_Task goal_
Without changing a single word, set down all of the records.
[Opening Source data section]
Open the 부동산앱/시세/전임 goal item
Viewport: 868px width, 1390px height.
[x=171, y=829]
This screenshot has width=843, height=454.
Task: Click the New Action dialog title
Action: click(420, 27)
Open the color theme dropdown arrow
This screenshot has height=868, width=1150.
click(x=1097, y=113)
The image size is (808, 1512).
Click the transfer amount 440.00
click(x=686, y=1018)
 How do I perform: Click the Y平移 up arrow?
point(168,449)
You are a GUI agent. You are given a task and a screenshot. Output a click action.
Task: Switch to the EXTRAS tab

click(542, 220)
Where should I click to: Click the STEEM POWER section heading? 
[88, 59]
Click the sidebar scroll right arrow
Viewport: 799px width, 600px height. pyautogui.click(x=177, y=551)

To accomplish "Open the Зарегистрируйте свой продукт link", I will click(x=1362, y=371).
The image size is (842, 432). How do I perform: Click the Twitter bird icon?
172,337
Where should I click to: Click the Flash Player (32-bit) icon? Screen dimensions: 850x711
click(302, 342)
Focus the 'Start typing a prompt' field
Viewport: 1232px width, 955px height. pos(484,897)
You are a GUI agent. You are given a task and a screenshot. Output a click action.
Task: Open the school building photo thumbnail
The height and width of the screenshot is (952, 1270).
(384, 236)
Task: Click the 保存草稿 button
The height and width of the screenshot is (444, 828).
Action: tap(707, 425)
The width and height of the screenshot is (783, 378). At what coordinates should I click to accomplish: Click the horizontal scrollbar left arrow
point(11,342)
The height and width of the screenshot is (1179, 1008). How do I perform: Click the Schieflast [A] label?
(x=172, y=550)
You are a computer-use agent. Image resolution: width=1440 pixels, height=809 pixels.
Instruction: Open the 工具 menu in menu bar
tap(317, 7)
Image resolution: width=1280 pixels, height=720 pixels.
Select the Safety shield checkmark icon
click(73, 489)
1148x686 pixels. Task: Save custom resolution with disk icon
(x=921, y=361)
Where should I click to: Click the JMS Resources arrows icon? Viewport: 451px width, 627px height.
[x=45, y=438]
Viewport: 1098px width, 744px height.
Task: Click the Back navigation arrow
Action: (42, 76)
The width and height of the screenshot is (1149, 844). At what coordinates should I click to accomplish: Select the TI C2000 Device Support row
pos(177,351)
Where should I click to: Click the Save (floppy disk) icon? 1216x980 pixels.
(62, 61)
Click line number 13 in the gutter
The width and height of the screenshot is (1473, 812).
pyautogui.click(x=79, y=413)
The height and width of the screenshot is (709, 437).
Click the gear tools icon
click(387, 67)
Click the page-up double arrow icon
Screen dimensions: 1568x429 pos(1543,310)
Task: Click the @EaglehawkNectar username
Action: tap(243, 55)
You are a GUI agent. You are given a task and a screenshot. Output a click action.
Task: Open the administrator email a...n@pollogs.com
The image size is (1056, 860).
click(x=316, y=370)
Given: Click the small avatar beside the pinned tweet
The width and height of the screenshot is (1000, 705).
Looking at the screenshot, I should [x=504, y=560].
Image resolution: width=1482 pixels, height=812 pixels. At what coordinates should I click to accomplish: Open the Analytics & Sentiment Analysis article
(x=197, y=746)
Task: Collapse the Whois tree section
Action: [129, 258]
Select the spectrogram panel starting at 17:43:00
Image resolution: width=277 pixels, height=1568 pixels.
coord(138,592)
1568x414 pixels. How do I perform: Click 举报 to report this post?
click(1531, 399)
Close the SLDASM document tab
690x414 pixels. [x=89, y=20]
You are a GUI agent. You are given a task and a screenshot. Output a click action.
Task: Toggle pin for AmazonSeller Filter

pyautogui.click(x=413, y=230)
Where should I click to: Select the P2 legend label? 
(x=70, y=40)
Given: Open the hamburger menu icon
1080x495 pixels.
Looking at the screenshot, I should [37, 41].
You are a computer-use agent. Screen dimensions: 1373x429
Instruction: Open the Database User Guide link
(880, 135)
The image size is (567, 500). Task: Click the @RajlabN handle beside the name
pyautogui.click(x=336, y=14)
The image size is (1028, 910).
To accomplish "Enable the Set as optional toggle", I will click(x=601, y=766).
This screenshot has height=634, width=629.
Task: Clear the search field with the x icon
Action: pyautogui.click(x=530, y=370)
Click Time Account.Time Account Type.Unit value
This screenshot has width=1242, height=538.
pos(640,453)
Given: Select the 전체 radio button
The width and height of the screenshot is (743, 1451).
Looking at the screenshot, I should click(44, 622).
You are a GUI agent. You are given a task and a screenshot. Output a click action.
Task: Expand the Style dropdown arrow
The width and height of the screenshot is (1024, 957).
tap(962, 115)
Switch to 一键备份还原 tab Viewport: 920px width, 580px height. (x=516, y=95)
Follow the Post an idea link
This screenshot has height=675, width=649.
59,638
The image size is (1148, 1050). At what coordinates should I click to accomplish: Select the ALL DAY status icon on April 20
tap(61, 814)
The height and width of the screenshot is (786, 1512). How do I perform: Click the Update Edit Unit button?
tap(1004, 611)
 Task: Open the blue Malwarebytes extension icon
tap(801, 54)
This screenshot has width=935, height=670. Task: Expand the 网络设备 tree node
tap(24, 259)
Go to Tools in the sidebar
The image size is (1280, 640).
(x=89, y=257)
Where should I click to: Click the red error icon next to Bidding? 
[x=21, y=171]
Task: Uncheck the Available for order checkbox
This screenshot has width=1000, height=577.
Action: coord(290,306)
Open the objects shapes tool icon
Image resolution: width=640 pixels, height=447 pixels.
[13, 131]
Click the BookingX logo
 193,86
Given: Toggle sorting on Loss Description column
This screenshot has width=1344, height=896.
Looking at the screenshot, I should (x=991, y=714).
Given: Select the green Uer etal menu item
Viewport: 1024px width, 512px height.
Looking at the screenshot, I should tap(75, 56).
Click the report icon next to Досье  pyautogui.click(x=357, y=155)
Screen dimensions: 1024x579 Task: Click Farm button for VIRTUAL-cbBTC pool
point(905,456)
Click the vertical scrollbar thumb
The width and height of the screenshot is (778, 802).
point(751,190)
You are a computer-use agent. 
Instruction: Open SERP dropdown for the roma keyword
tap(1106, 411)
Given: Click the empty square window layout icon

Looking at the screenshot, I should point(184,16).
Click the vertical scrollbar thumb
[Closing Source data section]
_Exercise result_
Open the 부동산앱/시세/전임 goal item
Viewport: 868px width, 1390px height.
[x=171, y=829]
This screenshot has width=843, height=454.
Task: Click the New Action dialog title
Action: click(420, 27)
Open the color theme dropdown arrow
This screenshot has height=868, width=1150.
click(x=1097, y=113)
The image size is (808, 1512).
Click the transfer amount 440.00
click(x=686, y=1018)
 How do I perform: Click the Y平移 up arrow?
point(168,449)
You are a GUI agent. You are given a task and a screenshot. Output a click action.
Task: Switch to the EXTRAS tab

click(542, 220)
Where should I click to: Click the STEEM POWER section heading? 
[88, 59]
Click the sidebar scroll right arrow
Viewport: 799px width, 600px height. pyautogui.click(x=177, y=551)

To accomplish "Open the Зарегистрируйте свой продукт link", I will click(x=1362, y=371).
The image size is (842, 432). How do I perform: Click the Twitter bird icon?
172,337
Where should I click to: Click the Flash Player (32-bit) icon? Screen dimensions: 850x711
click(302, 342)
Focus the 'Start typing a prompt' field
Viewport: 1232px width, 955px height. pos(484,897)
You are a GUI agent. You are given a task and a screenshot. Output a click action.
Task: Open the school building photo thumbnail
The height and width of the screenshot is (952, 1270).
(384, 236)
Task: Click the 保存草稿 button
The height and width of the screenshot is (444, 828).
Action: tap(707, 425)
The width and height of the screenshot is (783, 378). At what coordinates should I click to accomplish: Click the horizontal scrollbar left arrow
point(11,342)
The height and width of the screenshot is (1179, 1008). How do I perform: Click the Schieflast [A] label?
(x=172, y=550)
You are a computer-use agent. Image resolution: width=1440 pixels, height=809 pixels.
Instruction: Open the 工具 menu in menu bar
tap(317, 7)
Image resolution: width=1280 pixels, height=720 pixels.
Select the Safety shield checkmark icon
click(73, 489)
1148x686 pixels. Task: Save custom resolution with disk icon
(x=921, y=361)
Where should I click to: Click the JMS Resources arrows icon? Viewport: 451px width, 627px height.
[x=45, y=438]
Viewport: 1098px width, 744px height.
Task: Click the Back navigation arrow
Action: (42, 76)
The width and height of the screenshot is (1149, 844). At what coordinates should I click to accomplish: Select the TI C2000 Device Support row
pos(177,351)
Where should I click to: Click the Save (floppy disk) icon? 1216x980 pixels.
(62, 61)
Click line number 13 in the gutter
The width and height of the screenshot is (1473, 812).
pyautogui.click(x=79, y=413)
The height and width of the screenshot is (709, 437).
Click the gear tools icon
click(387, 67)
Click the page-up double arrow icon
Screen dimensions: 1568x429 pos(1543,310)
Task: Click the @EaglehawkNectar username
Action: tap(243, 55)
You are a GUI agent. You are given a task and a screenshot. Output a click action.
Task: Open the administrator email a...n@pollogs.com
The image size is (1056, 860).
click(x=316, y=370)
Given: Click the small avatar beside the pinned tweet
The width and height of the screenshot is (1000, 705).
Looking at the screenshot, I should [x=504, y=560].
Image resolution: width=1482 pixels, height=812 pixels. At what coordinates should I click to accomplish: Open the Analytics & Sentiment Analysis article
(x=197, y=746)
Task: Collapse the Whois tree section
Action: [129, 258]
Select the spectrogram panel starting at 17:43:00
Image resolution: width=277 pixels, height=1568 pixels.
coord(138,592)
1568x414 pixels. How do I perform: Click 举报 to report this post?
click(1531, 399)
Close the SLDASM document tab
690x414 pixels. [x=89, y=20]
You are a GUI agent. You are given a task and a screenshot. Output a click action.
Task: Toggle pin for AmazonSeller Filter

pyautogui.click(x=413, y=230)
Where should I click to: Select the P2 legend label? 
(x=70, y=40)
Given: Open the hamburger menu icon
1080x495 pixels.
Looking at the screenshot, I should [37, 41].
You are a computer-use agent. Screen dimensions: 1373x429
Instruction: Open the Database User Guide link
(880, 135)
The image size is (567, 500). Task: Click the @RajlabN handle beside the name
pyautogui.click(x=336, y=14)
The image size is (1028, 910).
To accomplish "Enable the Set as optional toggle", I will click(x=601, y=766).
This screenshot has height=634, width=629.
Task: Clear the search field with the x icon
Action: pyautogui.click(x=530, y=370)
Click Time Account.Time Account Type.Unit value
This screenshot has width=1242, height=538.
pos(640,453)
Given: Select the 전체 radio button
The width and height of the screenshot is (743, 1451).
Looking at the screenshot, I should click(44, 622).
You are a GUI agent. You are given a task and a screenshot. Output a click action.
Task: Expand the Style dropdown arrow
The width and height of the screenshot is (1024, 957).
tap(962, 115)
Switch to 一键备份还原 tab Viewport: 920px width, 580px height. (x=516, y=95)
Follow the Post an idea link
This screenshot has height=675, width=649.
59,638
The image size is (1148, 1050). At what coordinates should I click to accomplish: Select the ALL DAY status icon on April 20
tap(61, 814)
The height and width of the screenshot is (786, 1512). How do I perform: Click the Update Edit Unit button?
tap(1004, 611)
 Task: Open the blue Malwarebytes extension icon
tap(801, 54)
This screenshot has width=935, height=670. Task: Expand the 网络设备 tree node
tap(24, 259)
Go to Tools in the sidebar
The image size is (1280, 640).
(x=89, y=257)
Where should I click to: Click the red error icon next to Bidding? 
[x=21, y=171]
Task: Uncheck the Available for order checkbox
This screenshot has width=1000, height=577.
Action: coord(290,306)
Open the objects shapes tool icon
Image resolution: width=640 pixels, height=447 pixels.
[13, 131]
Click the BookingX logo
 193,86
Given: Toggle sorting on Loss Description column
This screenshot has width=1344, height=896.
Looking at the screenshot, I should (x=991, y=714).
Given: Select the green Uer etal menu item
Viewport: 1024px width, 512px height.
Looking at the screenshot, I should tap(75, 56).
Click the report icon next to Досье  pyautogui.click(x=357, y=155)
Screen dimensions: 1024x579 Task: Click Farm button for VIRTUAL-cbBTC pool
point(905,456)
Click the vertical scrollbar thumb
The width and height of the screenshot is (778, 802).
point(751,190)
You are a computer-use agent. 
Instruction: Open SERP dropdown for the roma keyword
tap(1106, 411)
Given: Click the empty square window layout icon

Looking at the screenshot, I should point(184,16).
Click the vertical scrollbar thumb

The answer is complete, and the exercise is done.